July came, and denial wilted just like every single plant in your garden. You hid in your house like a hibernating tortoise, only unlike the tortoise, you couldn't shut your brain off. The solstice was past, so the days were getting shorter. You knew this in your head, even if it was impossible to see.

Finally, toward the end of July, the monsoons came. And while it was still hot and sticky, while the mosquitoes still wanted to eat you alive and the no-see-em's peppered you every time you went outside, at least it wasn't boring anymore. Stubborn golfers, like the priest in Caddyshack, refused to come in out of the storm and got hit by lightning. Drivers who didn't believe in nature plowed into gullies marked "DO NOT ENTER WHEN FLOODED." The evening sky flashed black and white, and if you were smart, you backed away from your computers and TVs. If you knew about Faraday cages, you pulled over in your car and kept your hands off the wheel and your feet on the carpet.

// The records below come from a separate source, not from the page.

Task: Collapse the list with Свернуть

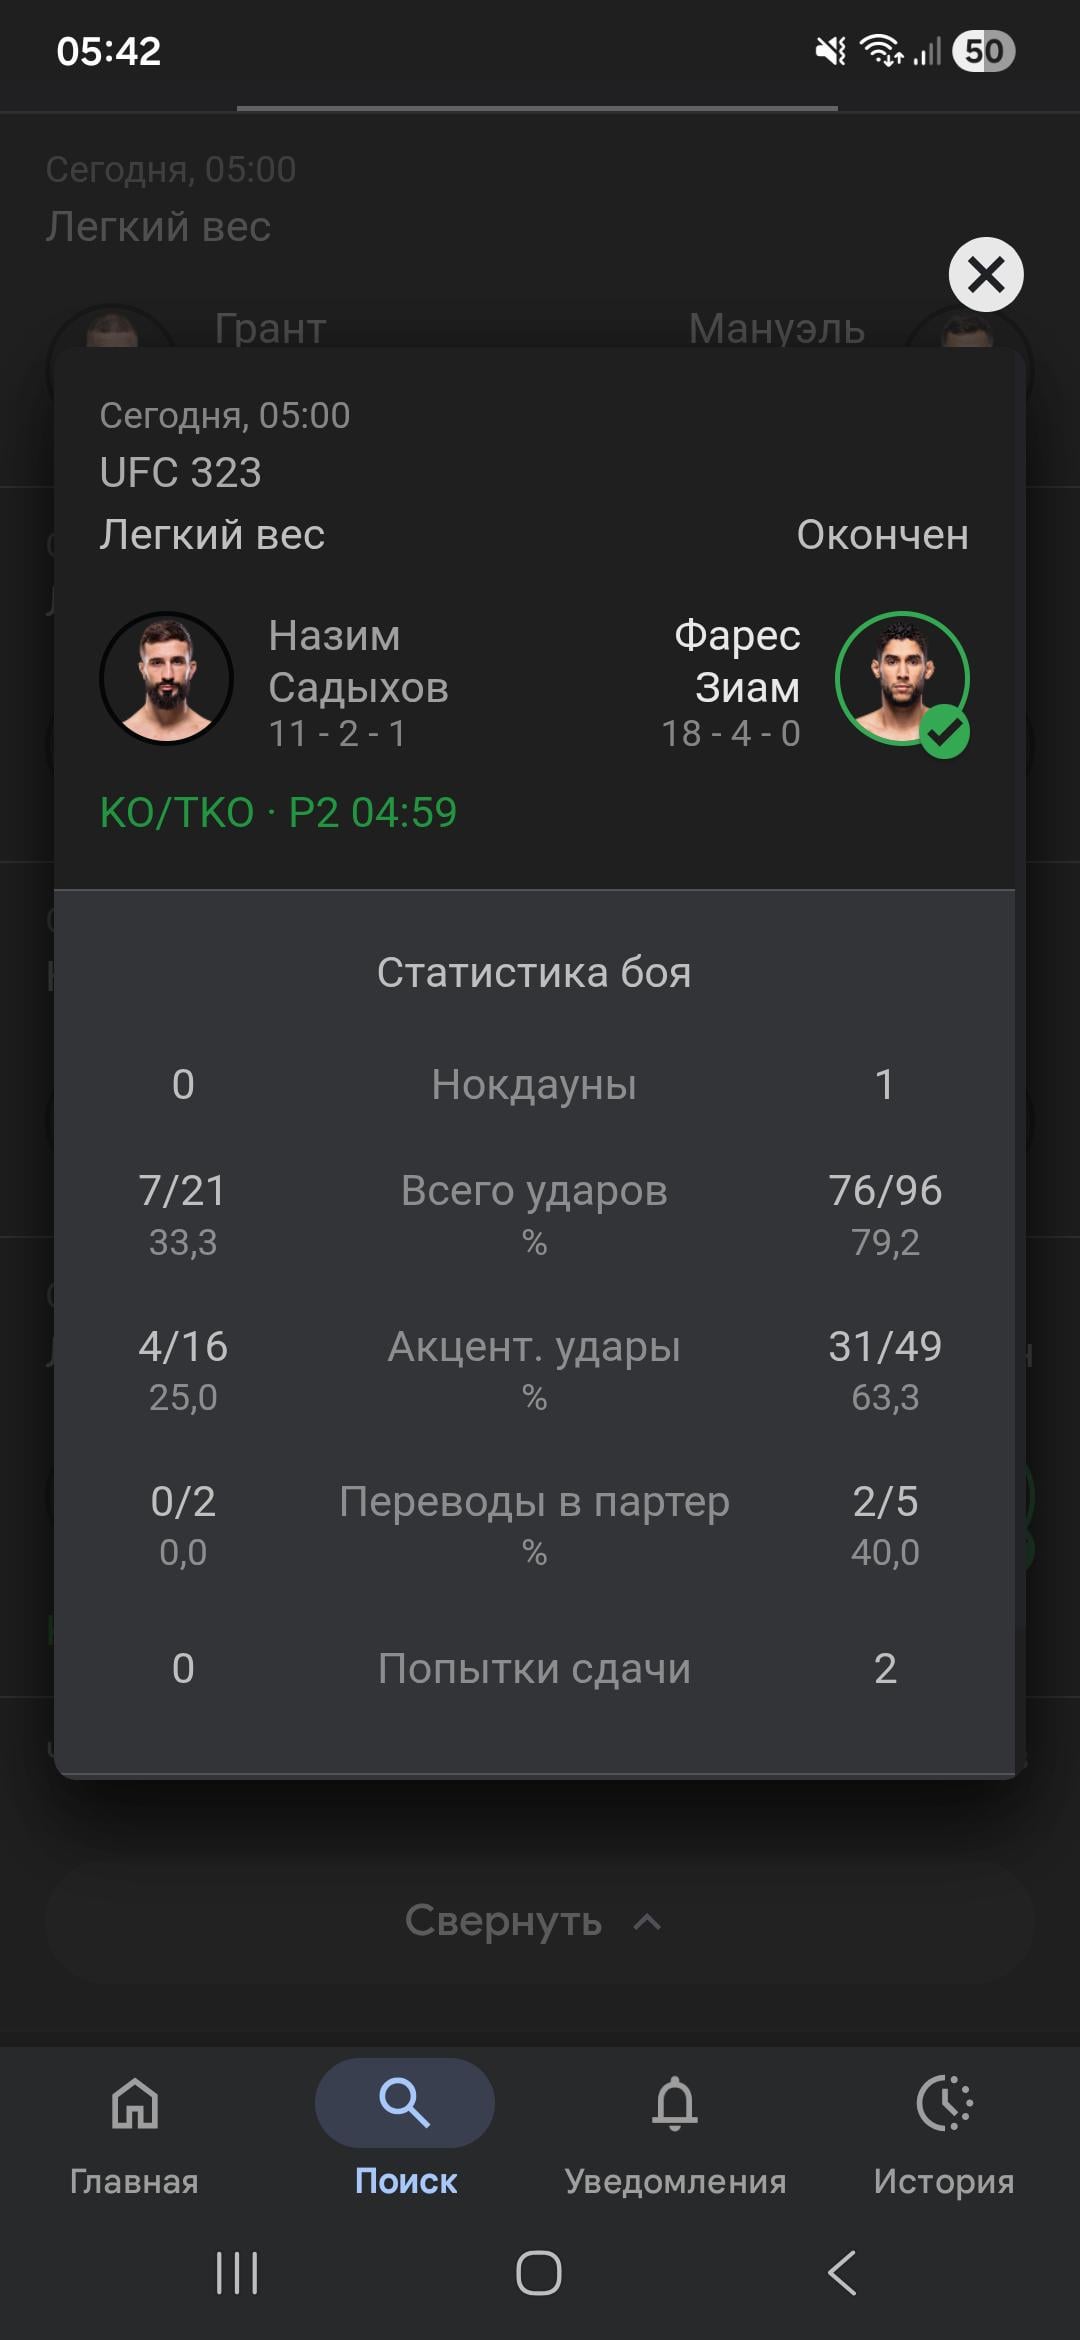Action: pos(534,1920)
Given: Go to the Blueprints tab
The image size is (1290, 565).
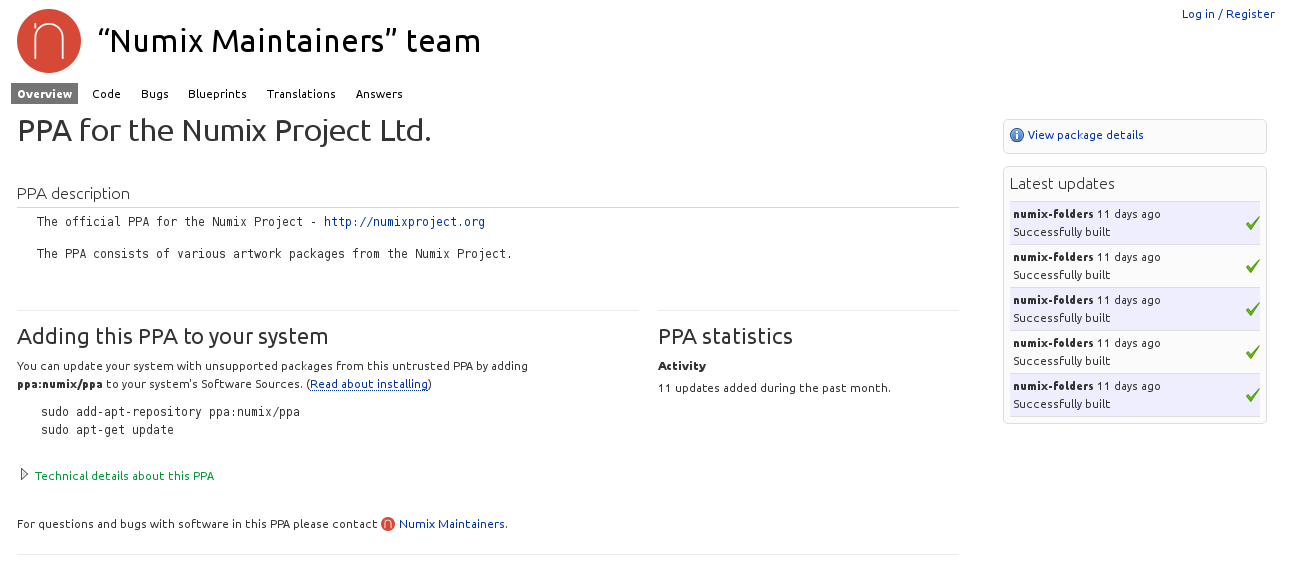Looking at the screenshot, I should pyautogui.click(x=217, y=94).
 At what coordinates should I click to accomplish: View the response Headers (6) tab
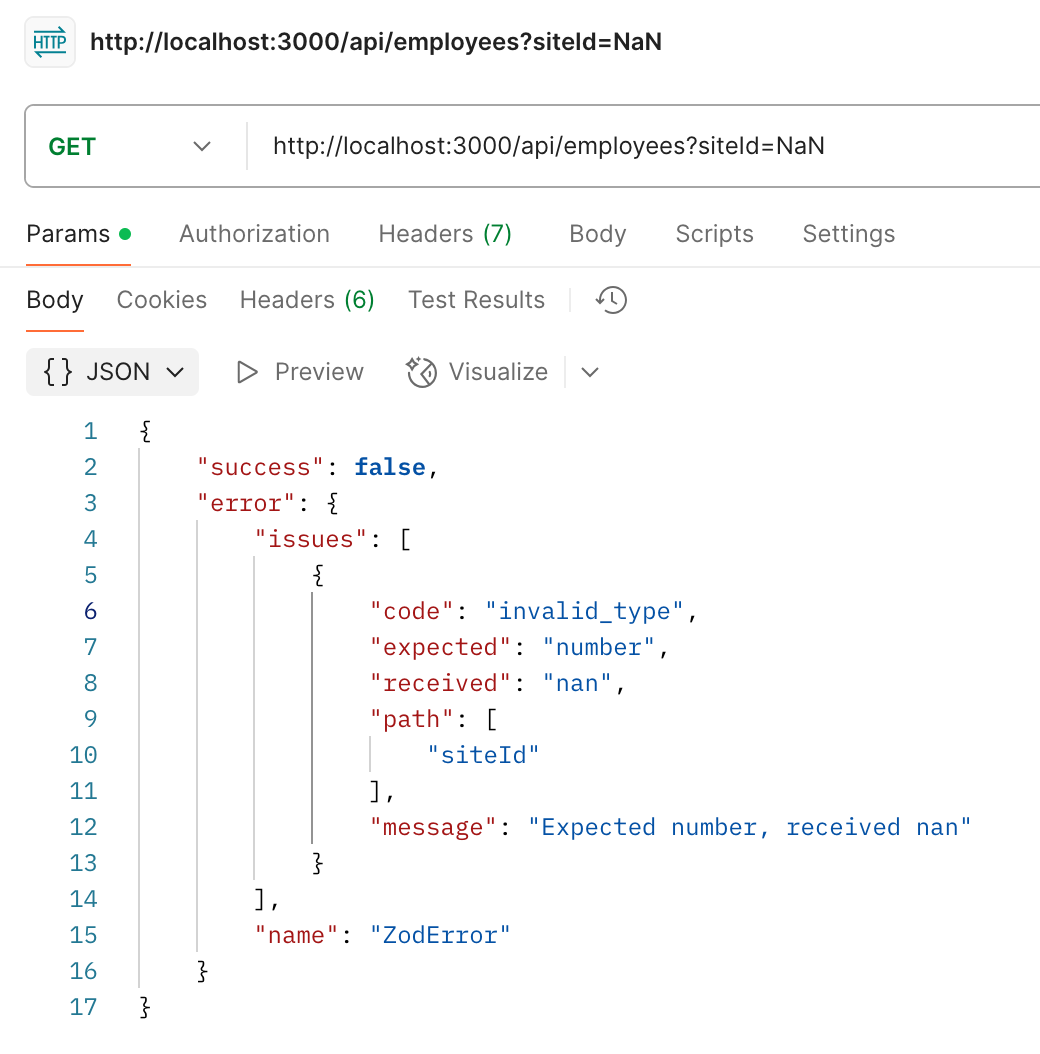coord(307,300)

September dried things out. The spadefoot toads quieted down, digging themselves back under the soil. You waited and hoped and swore, because damn it, weren't we supposed to have an equinox around now? Autumn here is like an annoying friend, always and forever late.

Then the soft rains of October arrive, and like a mother with a new baby, we forget all the pain and marvel at the newness of it all.